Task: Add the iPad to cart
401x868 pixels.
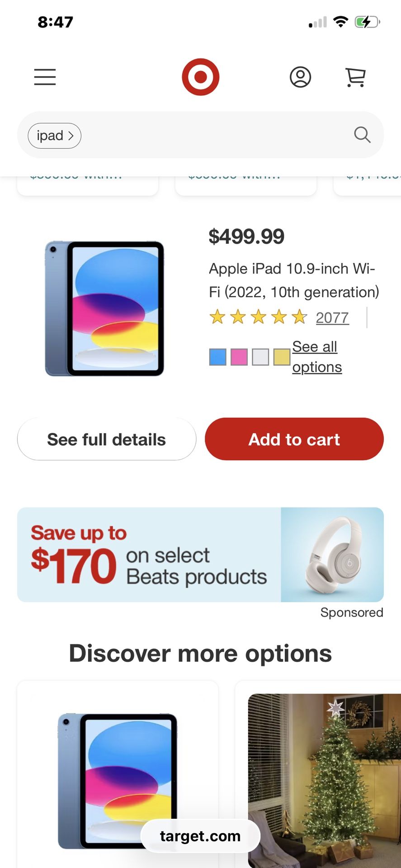Action: tap(294, 439)
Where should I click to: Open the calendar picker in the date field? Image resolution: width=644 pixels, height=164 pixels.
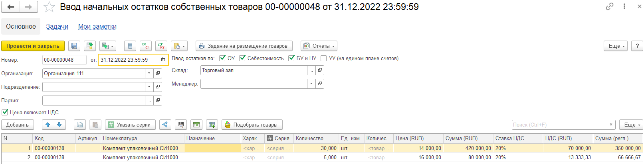pyautogui.click(x=163, y=60)
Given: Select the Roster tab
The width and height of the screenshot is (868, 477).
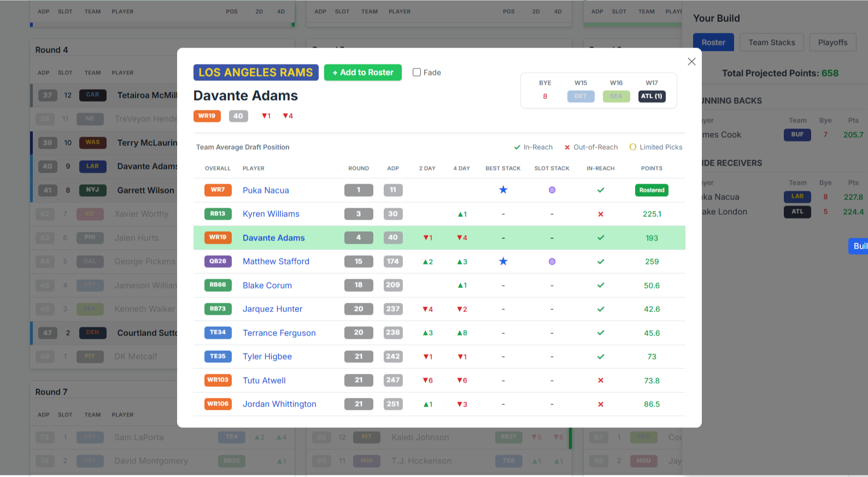Looking at the screenshot, I should pyautogui.click(x=713, y=43).
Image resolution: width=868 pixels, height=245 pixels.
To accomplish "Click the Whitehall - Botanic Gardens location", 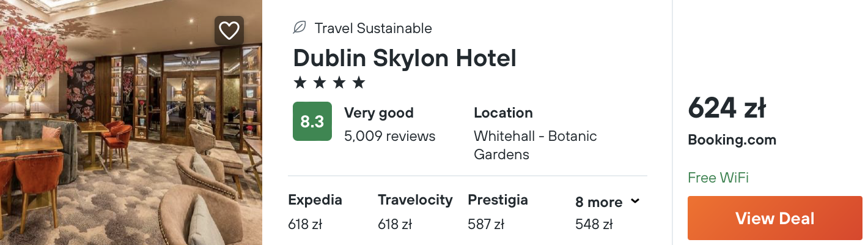I will (535, 145).
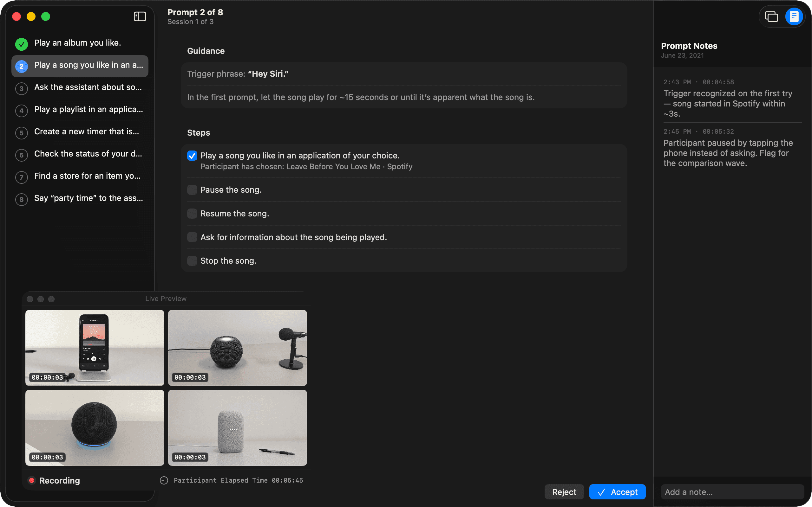Toggle the sidebar panel icon
Screen dimensions: 812x507
pos(140,16)
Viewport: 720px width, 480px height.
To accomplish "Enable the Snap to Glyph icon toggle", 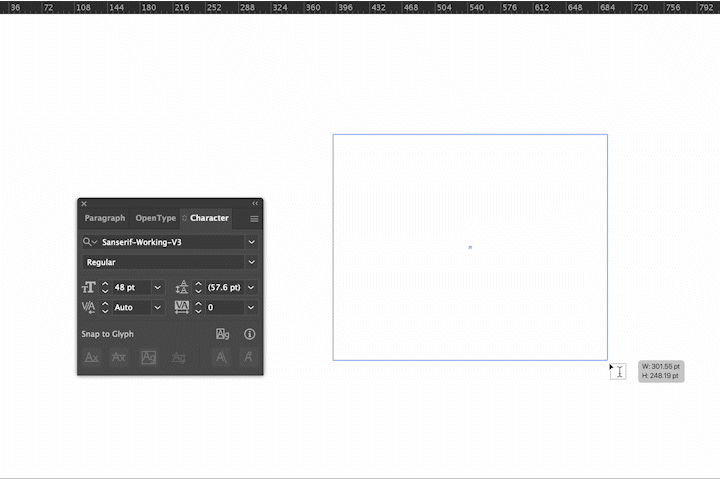I will [x=223, y=334].
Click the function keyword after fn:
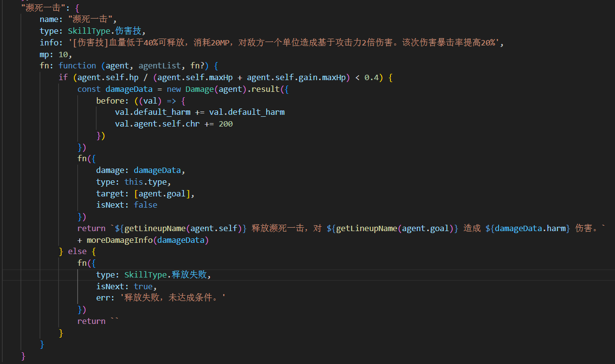The height and width of the screenshot is (364, 615). pyautogui.click(x=77, y=65)
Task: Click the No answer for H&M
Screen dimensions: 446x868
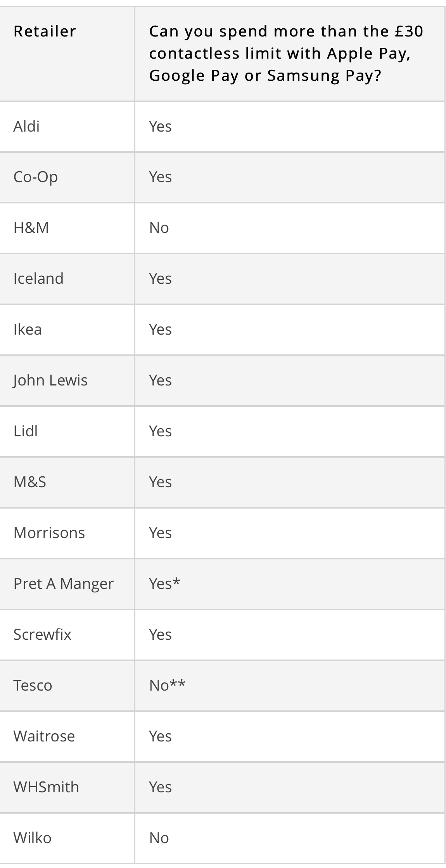Action: 159,228
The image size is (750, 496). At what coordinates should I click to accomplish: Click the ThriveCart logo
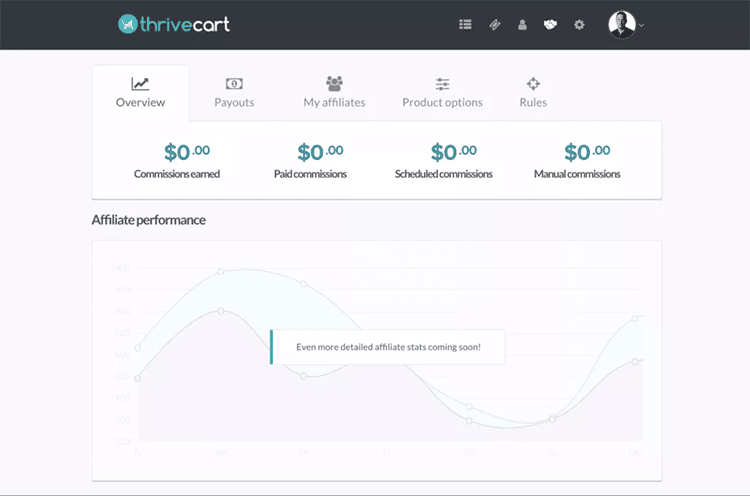tap(173, 23)
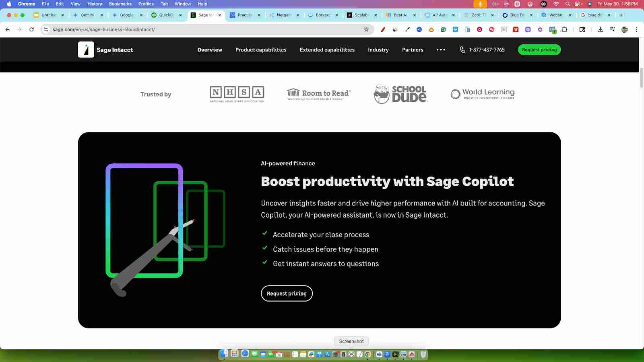Click the Sage Intacct logo icon
Screen dimensions: 644x362
point(86,50)
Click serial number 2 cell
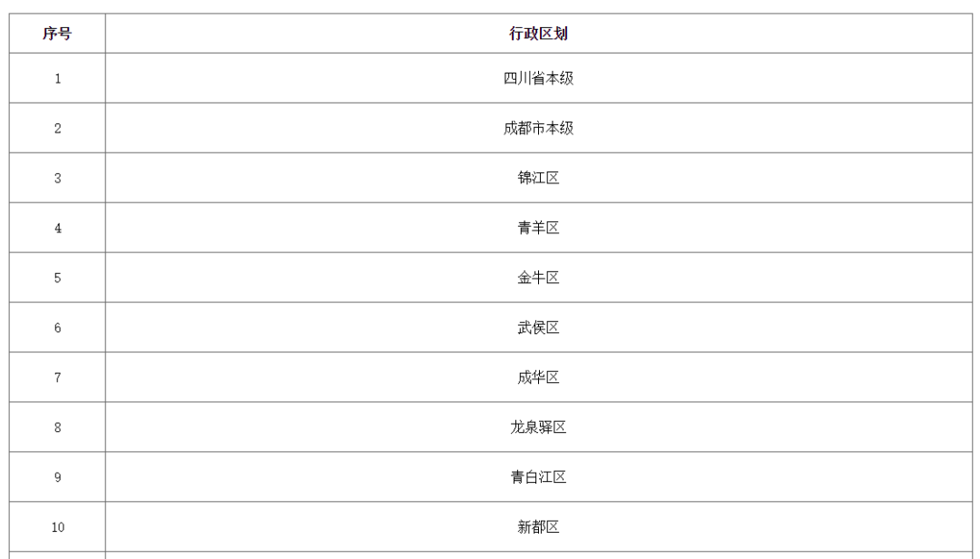 [57, 128]
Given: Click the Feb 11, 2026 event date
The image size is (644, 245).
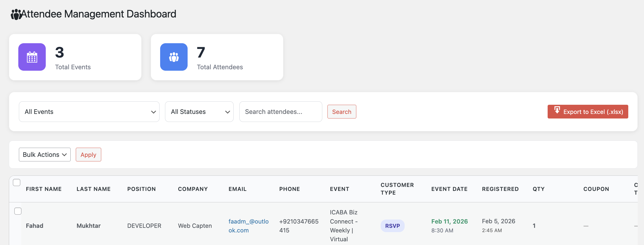Looking at the screenshot, I should click(449, 221).
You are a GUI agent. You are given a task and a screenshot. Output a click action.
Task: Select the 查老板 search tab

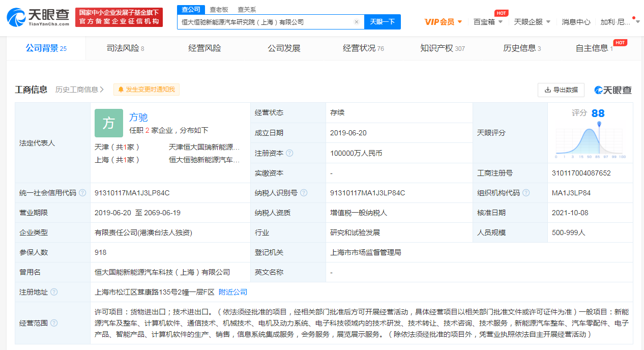219,10
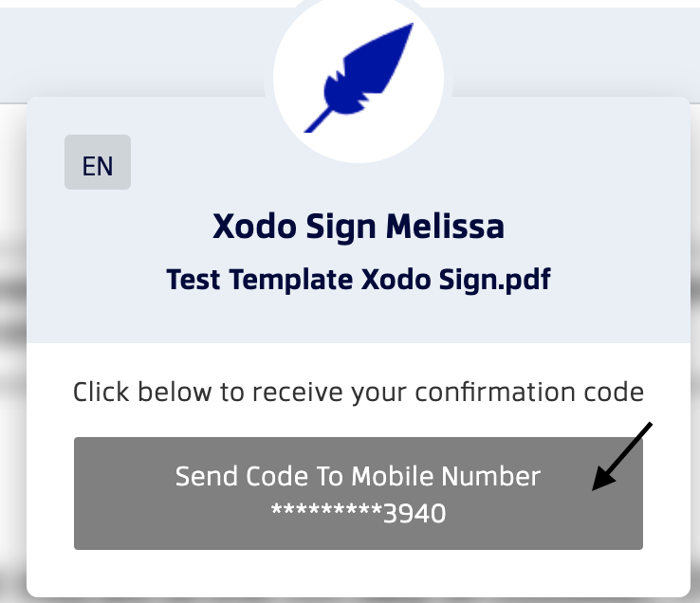Click the blue feather quill logo
This screenshot has width=700, height=603.
359,77
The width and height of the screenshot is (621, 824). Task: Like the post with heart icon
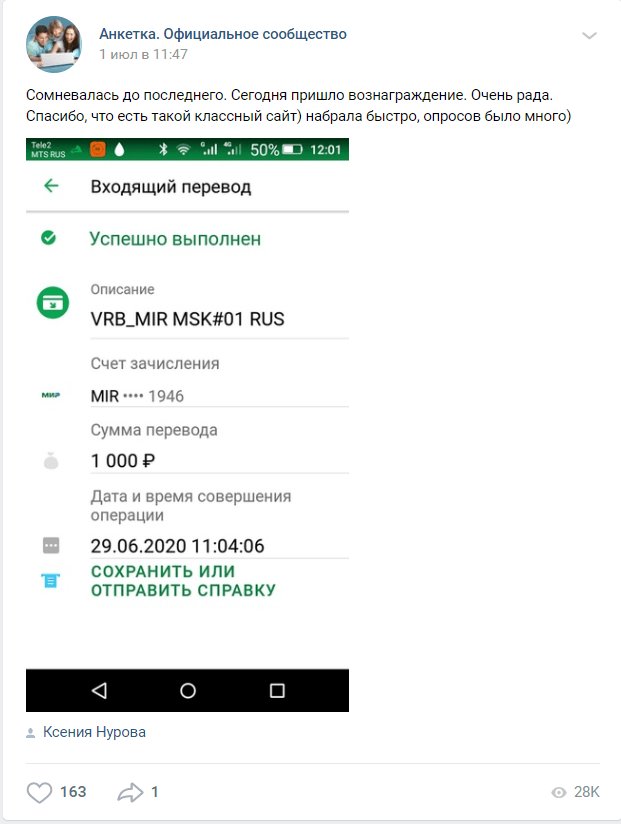tap(39, 792)
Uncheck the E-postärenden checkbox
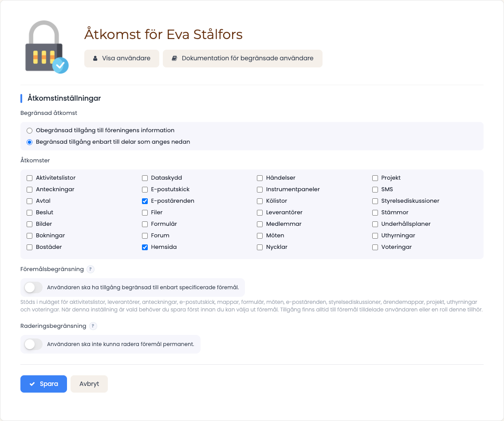Screen dimensions: 504x421 pyautogui.click(x=145, y=201)
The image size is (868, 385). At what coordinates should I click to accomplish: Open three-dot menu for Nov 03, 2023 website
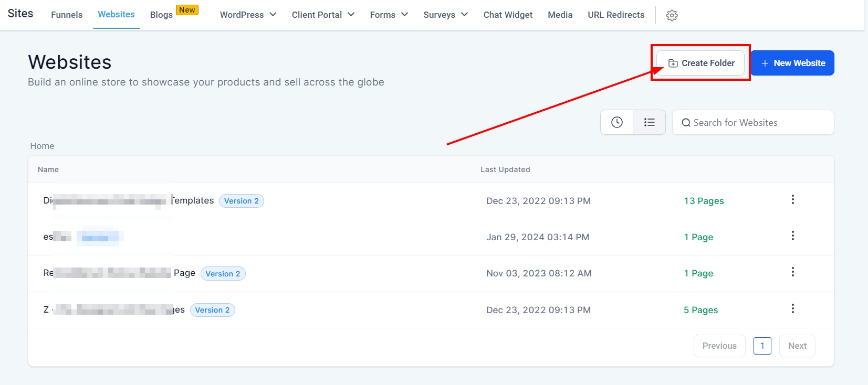point(792,272)

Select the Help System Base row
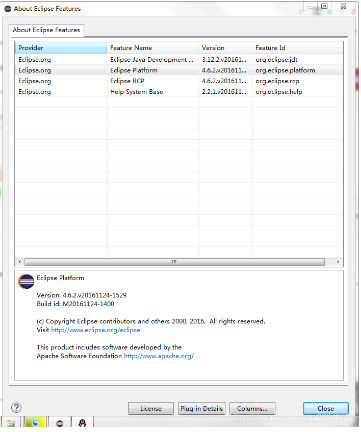tap(179, 92)
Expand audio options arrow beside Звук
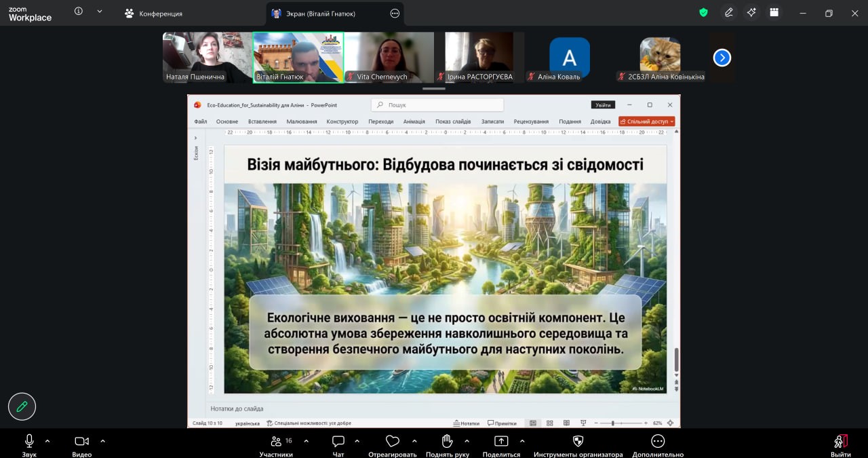Screen dimensions: 868x458 (x=47, y=441)
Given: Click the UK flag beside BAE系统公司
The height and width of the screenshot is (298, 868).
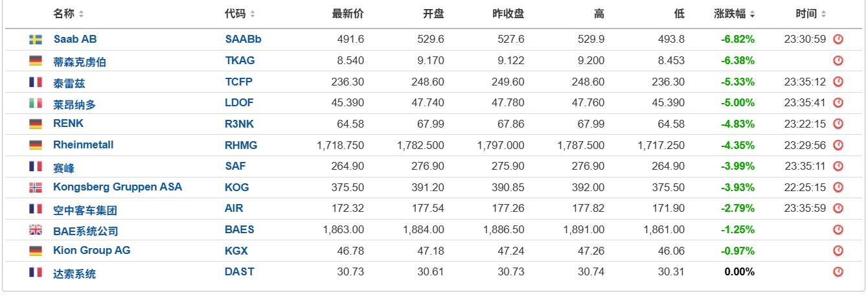Looking at the screenshot, I should [36, 230].
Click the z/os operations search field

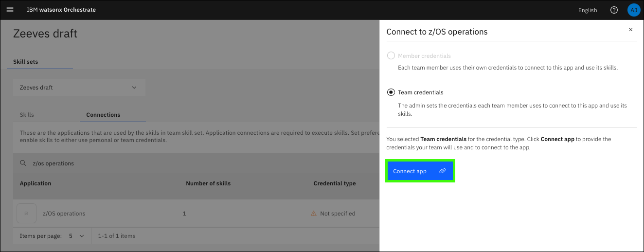click(195, 163)
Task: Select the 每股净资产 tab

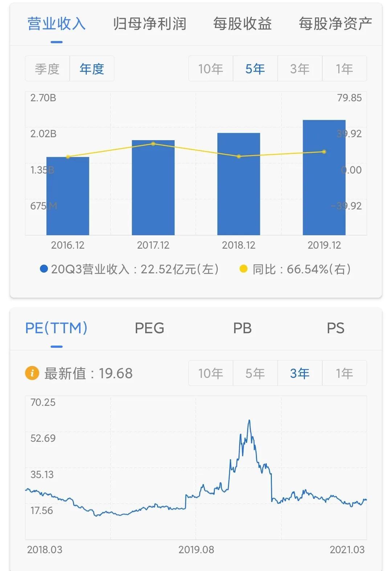Action: (335, 24)
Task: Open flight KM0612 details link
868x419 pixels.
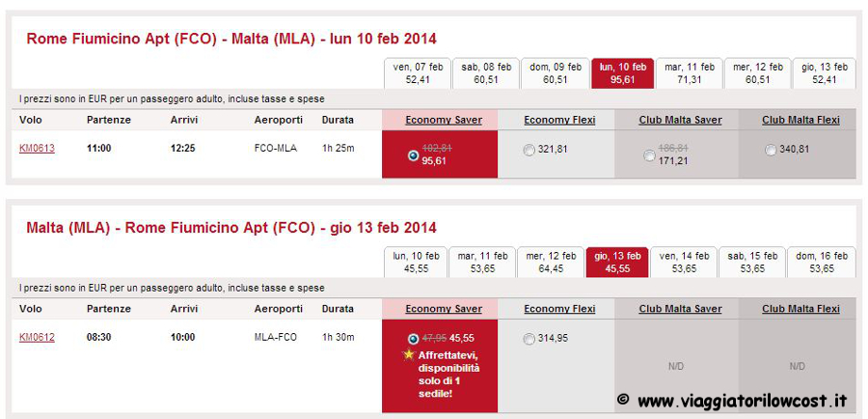Action: pyautogui.click(x=37, y=337)
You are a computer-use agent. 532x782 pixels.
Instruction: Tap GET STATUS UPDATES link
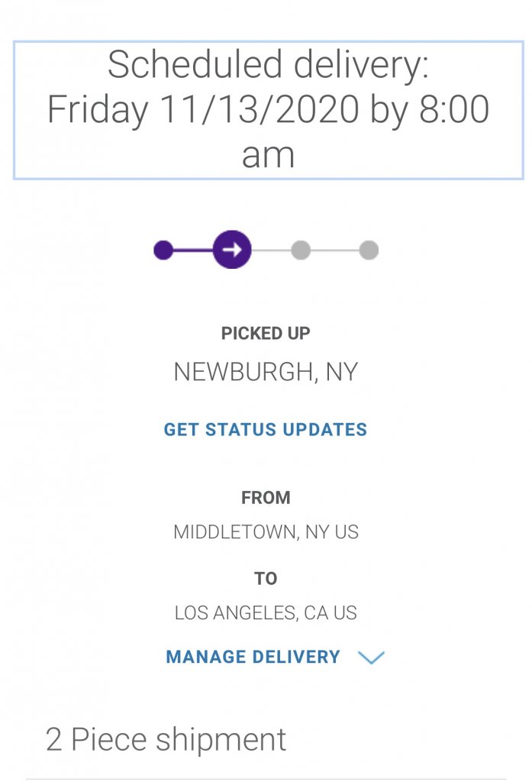click(266, 429)
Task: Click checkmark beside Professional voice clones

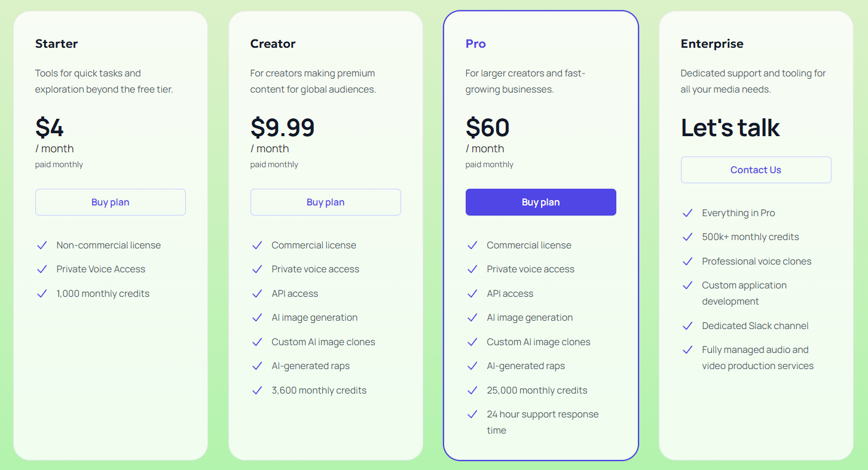Action: click(x=687, y=262)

===

• EXERCISE DESCRIPTION: Above are the entries; copy out every line among them that contains the word "agent".

• ANSWER TO THIS PROBLEM:
You are a GUI agent. You are given a task and a screenshot. Output a click action.
You are a computer-use agent. 532x782 pixels.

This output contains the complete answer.